■ **Your objective**:
Reproduce the records that follow in full, excluding any picture they contain.

^^^^

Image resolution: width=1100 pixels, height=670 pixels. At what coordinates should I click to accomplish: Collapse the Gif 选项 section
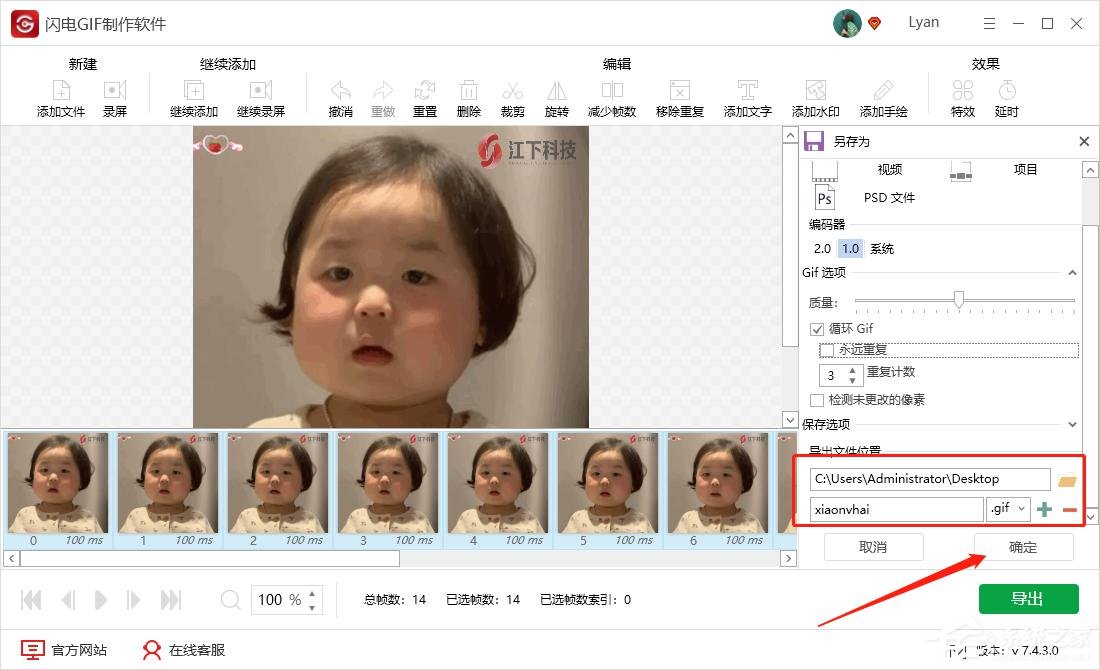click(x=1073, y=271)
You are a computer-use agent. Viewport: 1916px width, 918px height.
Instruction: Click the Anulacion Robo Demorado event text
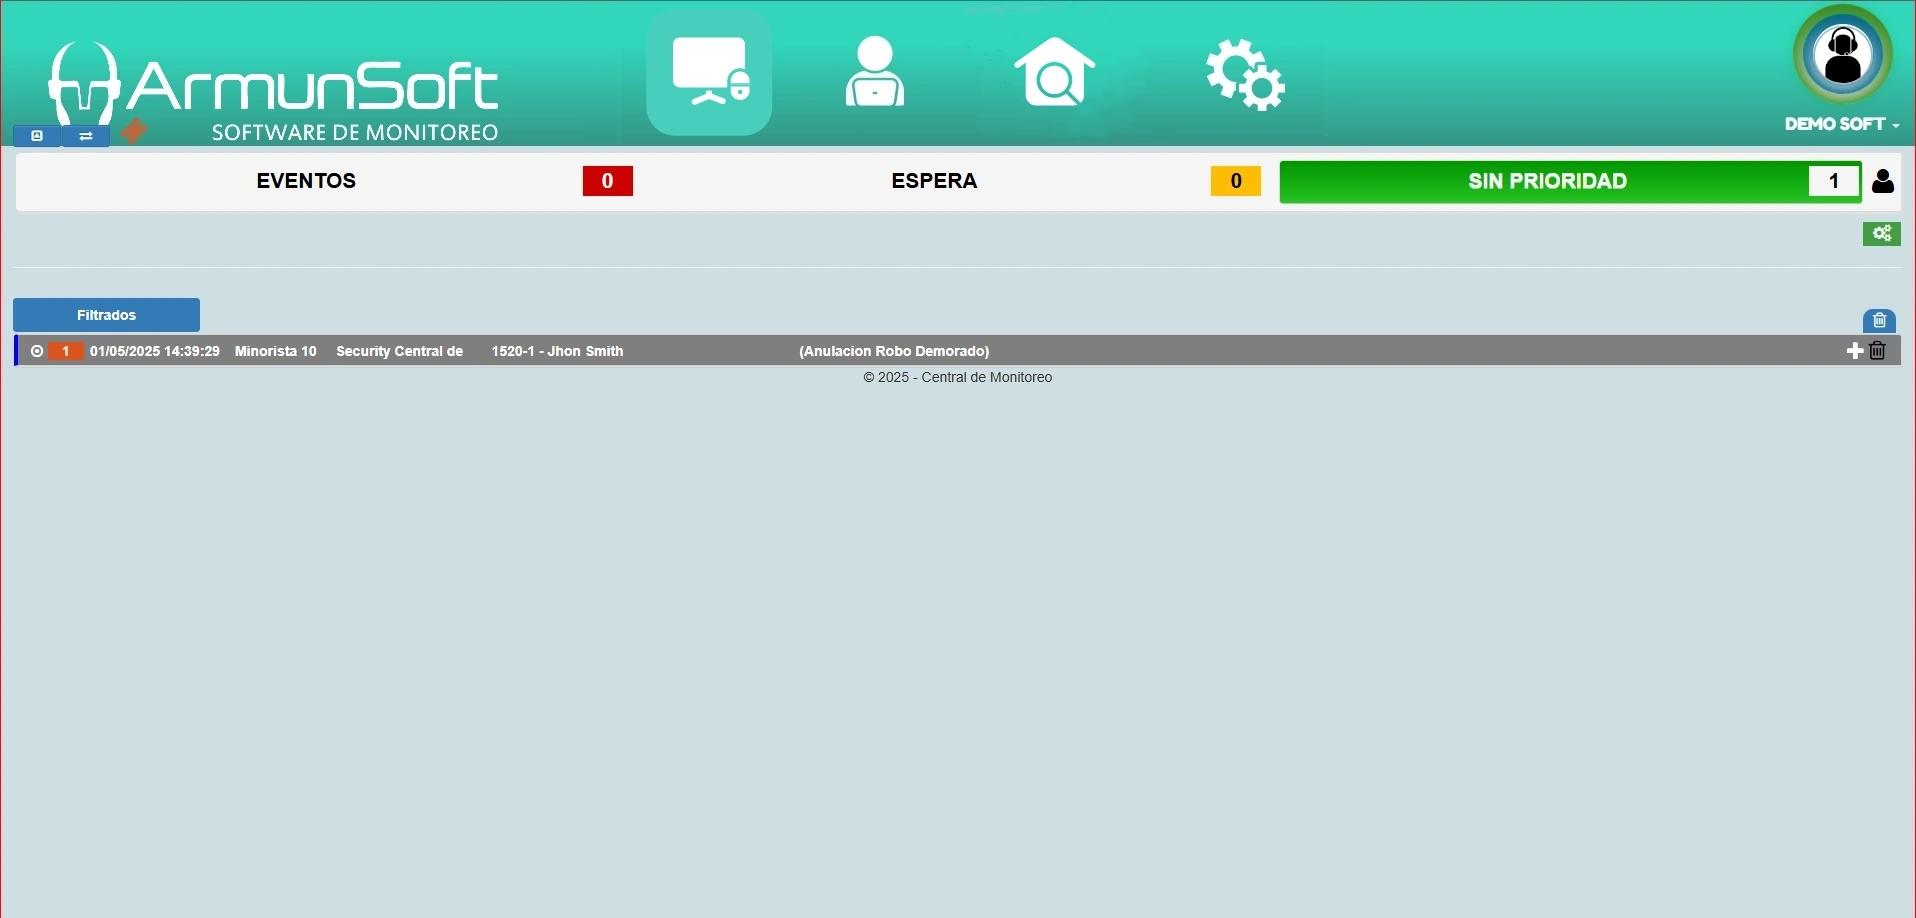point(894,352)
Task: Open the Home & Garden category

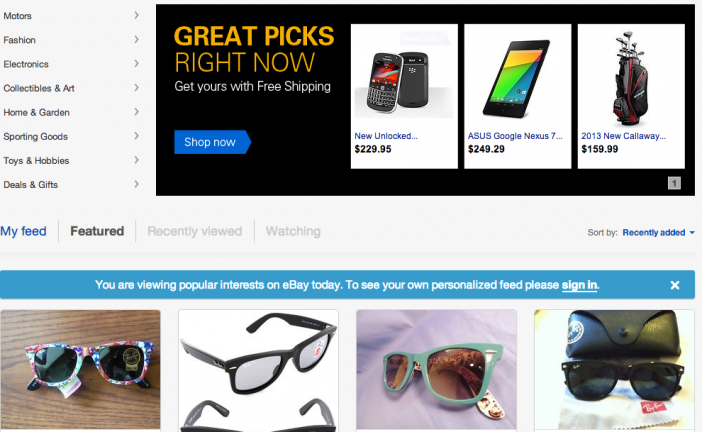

^^^^

■ **Result of the task**:
Image resolution: width=1100 pixels, height=670 pixels. At what coordinates should I click to accomplish: Collapse the Gif 选项 section
click(x=1073, y=271)
You are a computer-use agent. Viewport: 1916px width, 918px height.
Instruction: Click the Anulacion Robo Demorado event text
point(894,352)
Task: Open the Home & Garden category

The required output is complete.